Hombres y mujeres somos iguales en derechos y deberes. Los seres humanos pertenecemos a una sola especie y únicamente para efectos de su perpetuación venimos en versión femenina y masculina. Sin duda alguna, pretender que un género esté por encima del otro es una discusión mandada a recoger que solo cabe en mentalidades muy “tradicionales” o en personas que tienen una clara intención de destruir el tejido social.
El tema de la violencia de género va más por el lado cultural. El denominado micromachismo es un ejemplo de eso. El micromachismo hace referencia a esos actos sutiles y prácticamente imperceptibles con los cuales se pretende tratar a la mujer con falsa condescendencia o con una deferencia no enfocada hacia la amabilidad sino hacia el desconocimiento de su valor holístico como persona.
Los ejemplos abundan en el discurso social. Hombres que dicen que no está bien involucrarse en tareas relacionadas con el cuidado de los hijos o con las responsabilidades domésticas, por mencionar alguno. O aquellas alusiones a la debilidad de la mujer que minimizan su capacidad de decisión o que desestiman el impacto de la gestión empresarial, comunitaria o social llevada a cabo por una mujer. Esto por no hablar de la descalificación de la mujer en entornos políticos desde la estrategia de resaltar solamente sus atributos físicos y pero no su capacidad intelectual.
Estos discursos vienen desde siglos atrás. No obstante, hoy en día, muchos han aprendido a diferenciar una conversación que requiere la mención de uno u otro género, de aquella conversación tóxica que promueve el micromachismo. Me refiero a las afirmaciones sexistas en las que se hace referencia al género de manera peyorativa o denigrante.
El Oriente Antioqueño no es ajeno a este tipo de micromachismos. Desde el chiste popular donde la mujer se configura como un objeto a disposición de las necesidades del hombre, pasando por la conversación seria donde se descalifica a la mujer por el hecho de ser mujer, y llegando al caso más extremo: el de medios de comunicación que aluden a la belleza física como único atributo de las lideresas comunitarias y de las mujeres involucradas en la gestión política del territorio.
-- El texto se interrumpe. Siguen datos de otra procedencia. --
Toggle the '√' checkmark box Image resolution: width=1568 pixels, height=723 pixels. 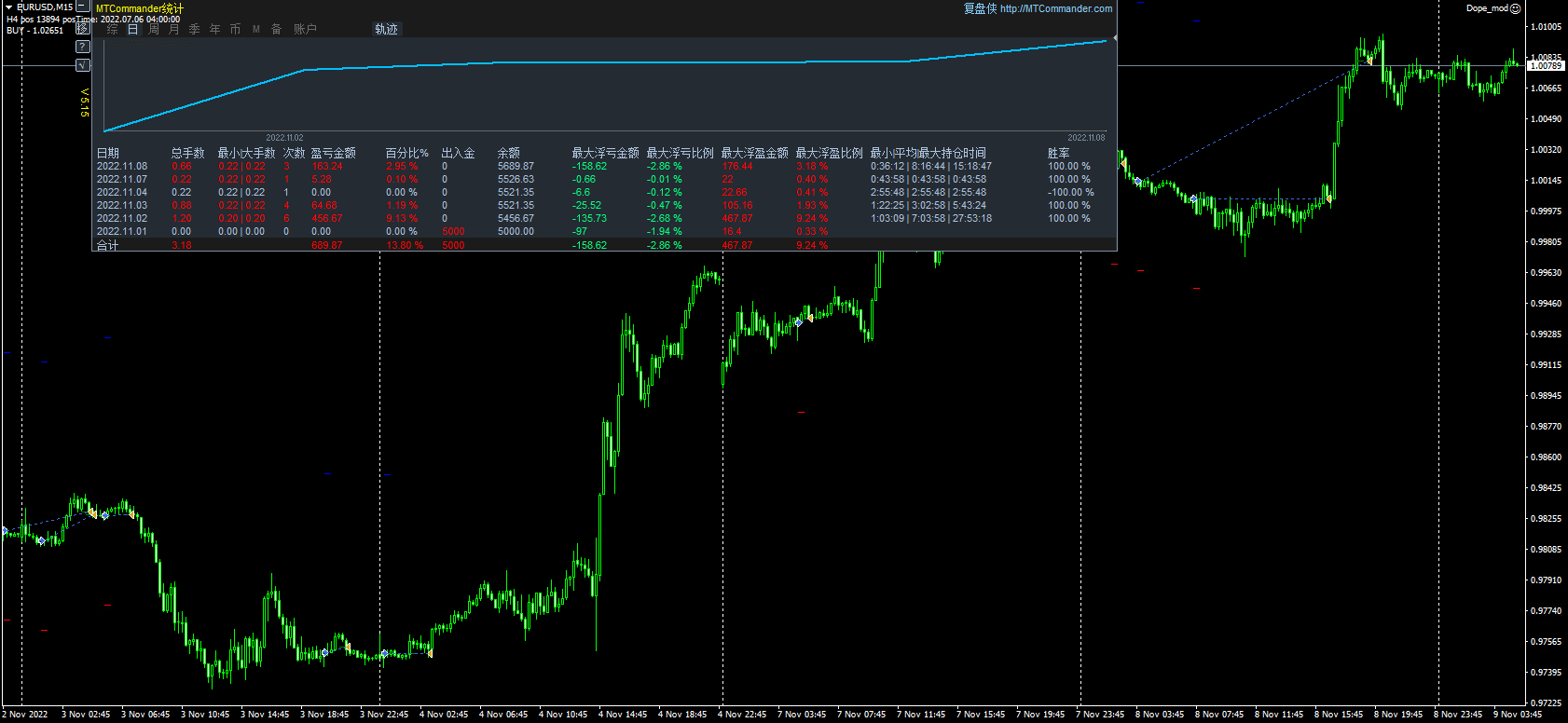pyautogui.click(x=82, y=65)

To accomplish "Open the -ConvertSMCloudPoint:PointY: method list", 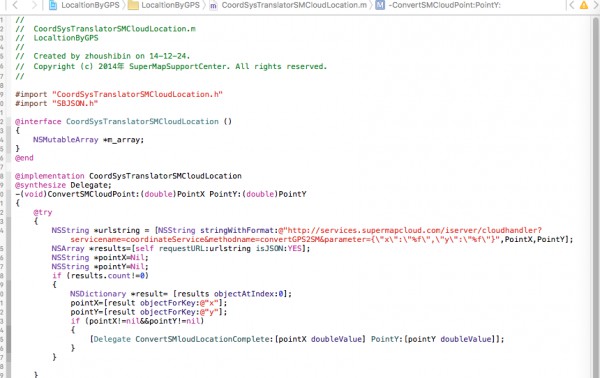I will (444, 5).
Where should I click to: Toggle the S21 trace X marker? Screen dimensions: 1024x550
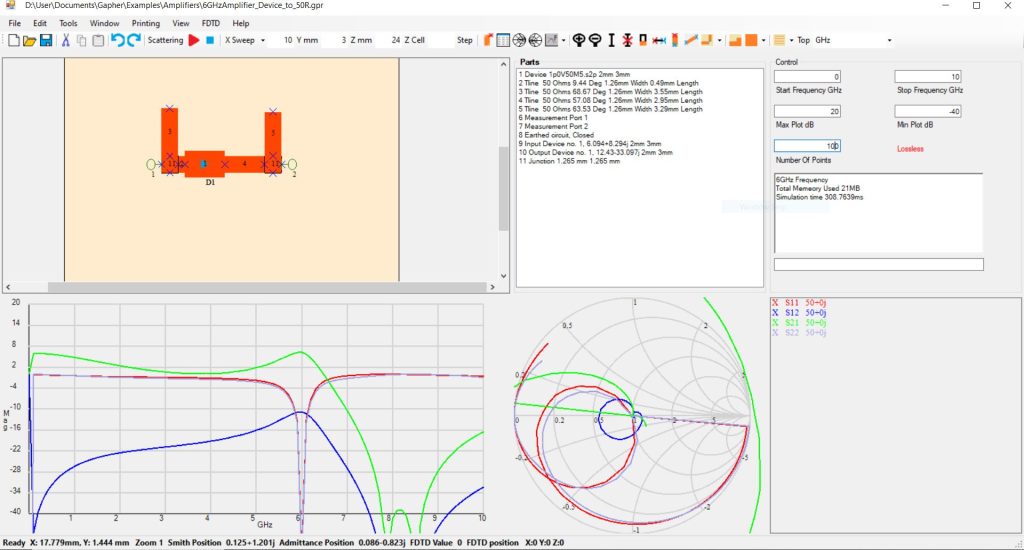[x=776, y=323]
Por fortuna, nuestra región cuenta no solo con mujeres de gran talante y capacidad de superar las dificultades desde entornos familiares, laborales y profesionales, sino también con mujeres preparadas académicamente, con amplia experiencia en lo público y lo comunitario que promulgan los valores trascendentales que nuestros municipios requieren para el desarrollo de modelos políticos innovadores.
En conclusión, ninguna persona que trabaje por el desarrollo y el cambio social o que plantee un modelo político innovador e incluyente debería ser obstaculizada por temas relacionados con género, clase social, orientación sexual, raza o creencias religiosas.
Dejo para la reflexión una última idea que resume lo planteado hasta aquí: una mujer no merece respeto por el hecho de ser mujer… una mujer merece respeto por su condición de ser humano… eso es todo.